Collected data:
________

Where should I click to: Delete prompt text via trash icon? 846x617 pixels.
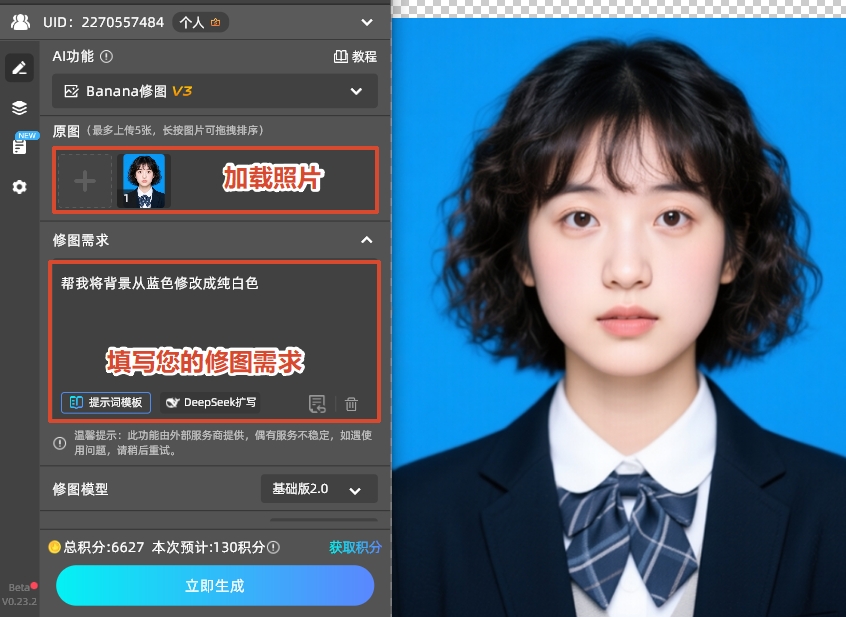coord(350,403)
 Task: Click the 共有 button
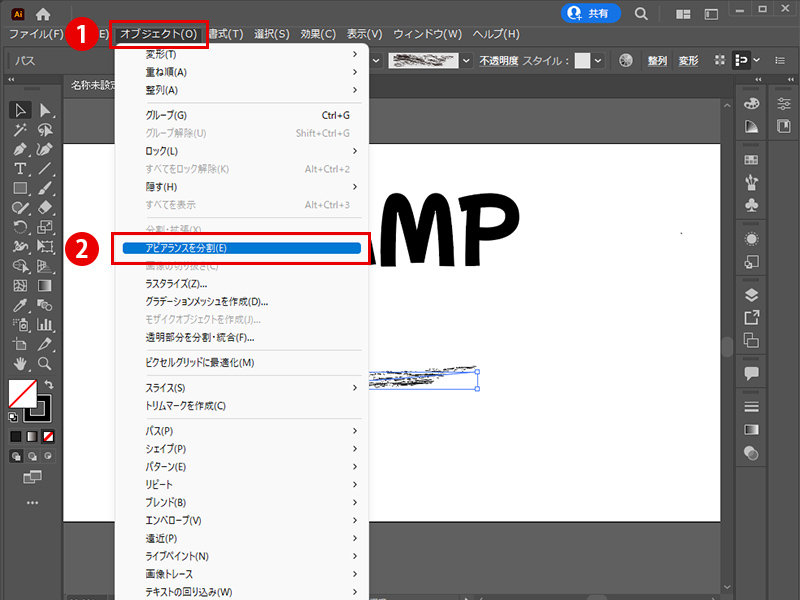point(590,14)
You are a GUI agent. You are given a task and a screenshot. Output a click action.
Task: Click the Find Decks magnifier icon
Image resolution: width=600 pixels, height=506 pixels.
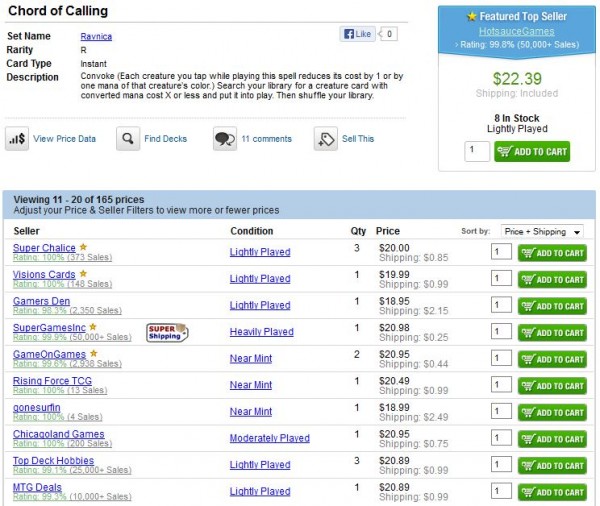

________

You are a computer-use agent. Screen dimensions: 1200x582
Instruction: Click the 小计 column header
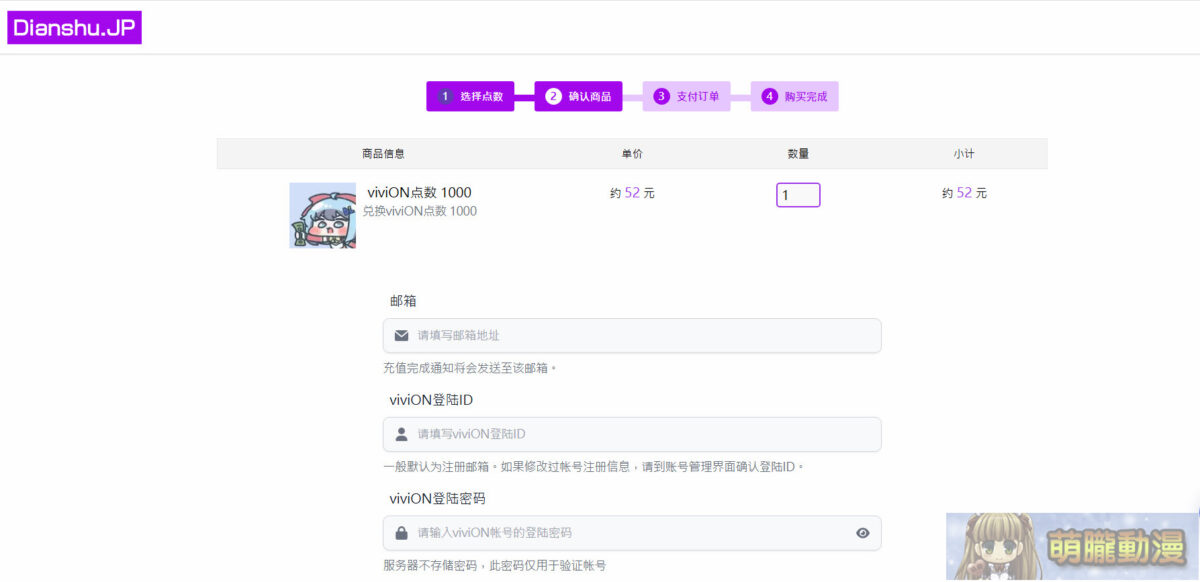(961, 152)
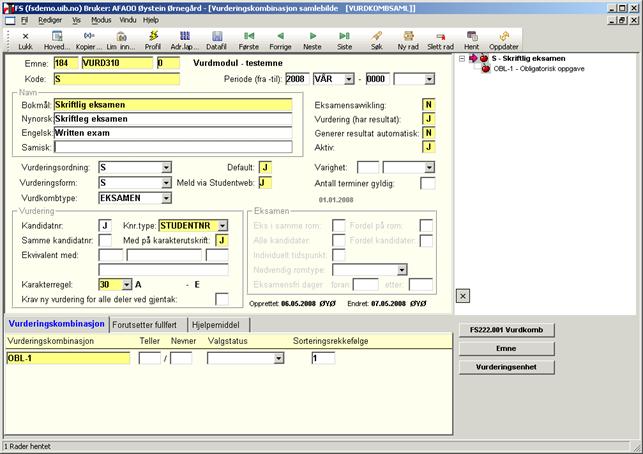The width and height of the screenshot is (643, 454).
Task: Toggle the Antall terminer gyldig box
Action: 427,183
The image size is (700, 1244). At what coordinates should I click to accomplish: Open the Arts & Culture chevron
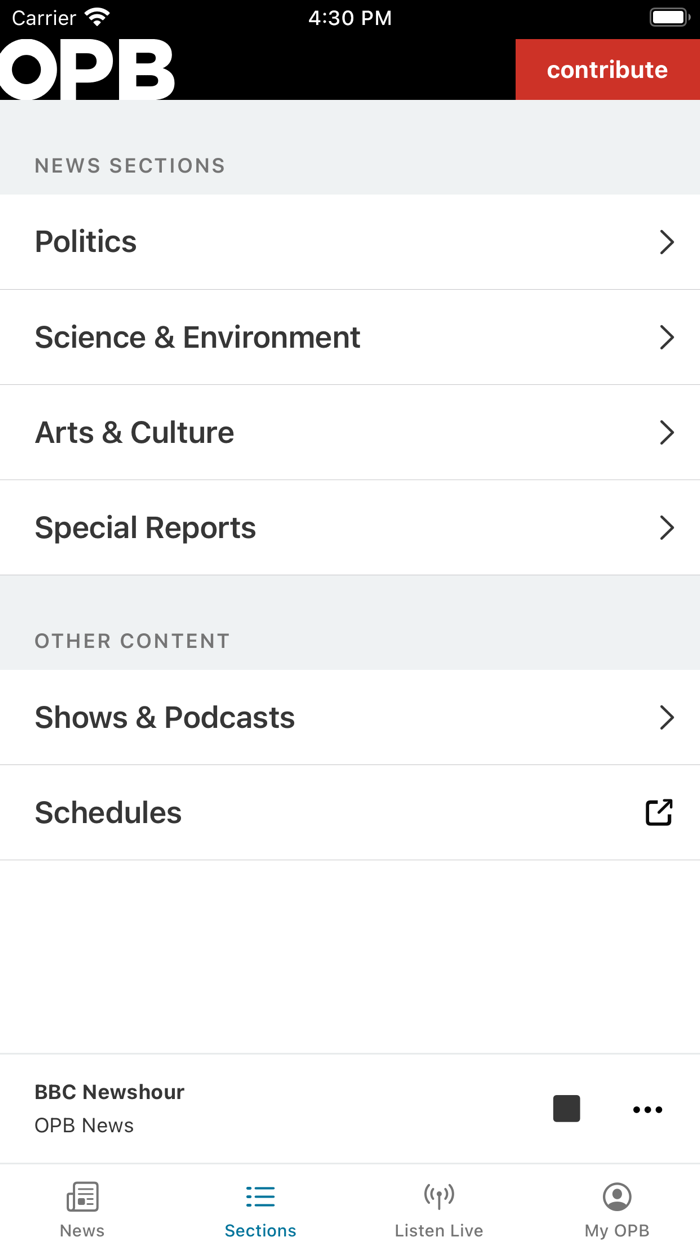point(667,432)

________

### ABOUT THIS EXERCISE
Scan the records above, then copy out each line that mentions "agent".

### PROBLEM SOLUTION
You are a GUI agent. You are given a task and a screenshot. Output a click action.
You are a computer-use agent. Screen dimensions: 1200x582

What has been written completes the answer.